I turn to the effect on restaurants. Many of the complaints have come from the restaurants themselves. If restaurants have been affected, they are mainly those which had aimed their business at the tax deductible business lunch. By the very nature of their clientele, they had an incentive to charge fancy prices because they and their clients knew that the rest of the taxpaying community was paying half the price of the meal. Senators opposite cannot justify continuing such a backdoor government subsidy. If restaurants have a case for government assistance let them go to the Industries Assistance Commission and put up a case for a direct subsidy. Let us see how they would go. It is not as if lunch has been banned.

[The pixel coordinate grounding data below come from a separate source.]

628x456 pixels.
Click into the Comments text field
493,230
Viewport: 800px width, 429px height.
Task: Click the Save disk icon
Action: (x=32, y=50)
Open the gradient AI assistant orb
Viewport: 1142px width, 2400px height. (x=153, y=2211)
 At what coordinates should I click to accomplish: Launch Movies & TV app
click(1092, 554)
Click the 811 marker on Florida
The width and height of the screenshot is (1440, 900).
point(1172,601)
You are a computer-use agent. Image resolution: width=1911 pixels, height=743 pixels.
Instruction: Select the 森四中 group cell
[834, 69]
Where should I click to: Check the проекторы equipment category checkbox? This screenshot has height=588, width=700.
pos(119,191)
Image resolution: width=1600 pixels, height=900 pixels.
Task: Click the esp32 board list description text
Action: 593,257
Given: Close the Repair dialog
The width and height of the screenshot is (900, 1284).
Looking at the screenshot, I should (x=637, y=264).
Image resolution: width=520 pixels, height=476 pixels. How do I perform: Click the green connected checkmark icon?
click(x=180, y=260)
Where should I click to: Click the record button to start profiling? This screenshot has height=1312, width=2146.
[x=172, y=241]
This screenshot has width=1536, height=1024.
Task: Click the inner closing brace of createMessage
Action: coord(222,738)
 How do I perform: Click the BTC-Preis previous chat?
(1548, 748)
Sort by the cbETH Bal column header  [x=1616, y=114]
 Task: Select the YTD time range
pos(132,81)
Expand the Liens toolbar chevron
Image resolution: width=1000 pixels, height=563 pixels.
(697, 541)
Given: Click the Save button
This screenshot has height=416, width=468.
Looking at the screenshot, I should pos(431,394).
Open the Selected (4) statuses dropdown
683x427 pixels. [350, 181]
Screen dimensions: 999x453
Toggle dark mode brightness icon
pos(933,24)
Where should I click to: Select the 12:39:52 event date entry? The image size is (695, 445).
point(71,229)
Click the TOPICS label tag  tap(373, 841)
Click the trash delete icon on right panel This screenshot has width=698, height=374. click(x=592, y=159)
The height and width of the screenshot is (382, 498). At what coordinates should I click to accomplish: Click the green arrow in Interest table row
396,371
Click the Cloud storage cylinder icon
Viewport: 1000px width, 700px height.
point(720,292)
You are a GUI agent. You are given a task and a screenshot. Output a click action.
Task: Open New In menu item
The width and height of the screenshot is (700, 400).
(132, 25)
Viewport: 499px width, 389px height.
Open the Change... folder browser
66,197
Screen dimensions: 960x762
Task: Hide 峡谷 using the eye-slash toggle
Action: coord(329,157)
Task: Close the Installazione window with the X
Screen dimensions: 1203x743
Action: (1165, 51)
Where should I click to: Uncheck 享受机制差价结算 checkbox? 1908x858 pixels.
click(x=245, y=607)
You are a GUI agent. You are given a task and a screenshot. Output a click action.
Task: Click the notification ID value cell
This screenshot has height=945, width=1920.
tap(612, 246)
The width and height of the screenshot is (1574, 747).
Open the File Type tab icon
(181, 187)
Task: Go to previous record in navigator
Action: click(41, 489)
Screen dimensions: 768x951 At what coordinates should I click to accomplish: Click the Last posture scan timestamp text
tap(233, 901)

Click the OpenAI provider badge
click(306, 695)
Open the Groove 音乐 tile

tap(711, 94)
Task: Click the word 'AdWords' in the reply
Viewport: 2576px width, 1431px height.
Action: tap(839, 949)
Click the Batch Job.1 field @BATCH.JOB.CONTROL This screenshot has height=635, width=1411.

People still go to eat and if a restaurant is good enough and adaptable enough it will adjust and survive. At present many restaurants are doing just that. Many will change their outlook and will concentrate on tourists, families and perhaps on providing less expensive fare. That is to be welcomed.

Again, I do not accept that there has been the sort of downturn and threat to employment that has been claimed, but if there has been such a downturn a lot of it has been self-inflicted. Because of the excess publicity given to this part of the tax measures, restaurateurs have encouraged people to stop and think whether they really need an expensive lunch. There has been a bit of a bandwagon effect and it has become a bit of a self-fulfilling prophecy for those restaurants which have been affected. The job losses have not occurred, as has been pointed out by previous speakers. If such losses do occur after Christmas or in the new year, as an earlier speaker suggested, so much of that can be attributed to normal turnover. Everyone knows that the restaurant business is very volatile and there is a high turnover of staff. A lot of people are part time or casual and if there is a reduction-and I emphasise the `if'-it is only in relation to the high that that area of business has been on because of the benefits it has received from the economic recovery under this Government in much the same way as has the rest of the business community.

Sure, there may be changes in the restaurant market, but I think it will shake itself out. In many ways the subsidy that did exist had distorted the market. The money will be spent elsewhere in the economy, probably even in other parts of the hospitality industry, and these areas will be enhanced because of it. The money will still produce other jobs. We want a fairer and simpler tax system-one which eliminates some of the rorts that have occurred over the years. We want a tax system that has the respect of the Australian people. Australians generally have come to have a low confidence in the tax system and if there has been one reason at the top of the list for this low confidence and lack of respect, it has been that business lunch. The vast majority of taxpayers are not able to deduct equivalent expenses themselves, yet they see others getting a tax deduction at their expense.

Tax changes always have effects on industries-some minor and some major. If the action is right it must be done. For instance, presumably the insulation industry was boosted for the period when home insulation was a deduction. That benefit came and went. There have also been various changes in superannuation which have affected the insurance industry. Sales tax changes affect those industries concerned. It has been claimed that the car industry will be modified by the fringe benefits tax. If industry and commerce want to be thought of as enterprising and do not want government interference or subsidies, as they continuously claim, they will survive as they have survived in all those past cases. In fact they will probably come out of it stronger as a result. I point out that the tax adjustments that will occur in the personal income tax rates next year will put more spending power in people's pockets which will benefit industry and commerce generally, and the restaurant industry in particular, provided that it is willing to show that it can change to meet the new circumstances as other industries have done in other years. I wholeheartedly support this measure and the remainder of the Bills that we are debating this afternoon.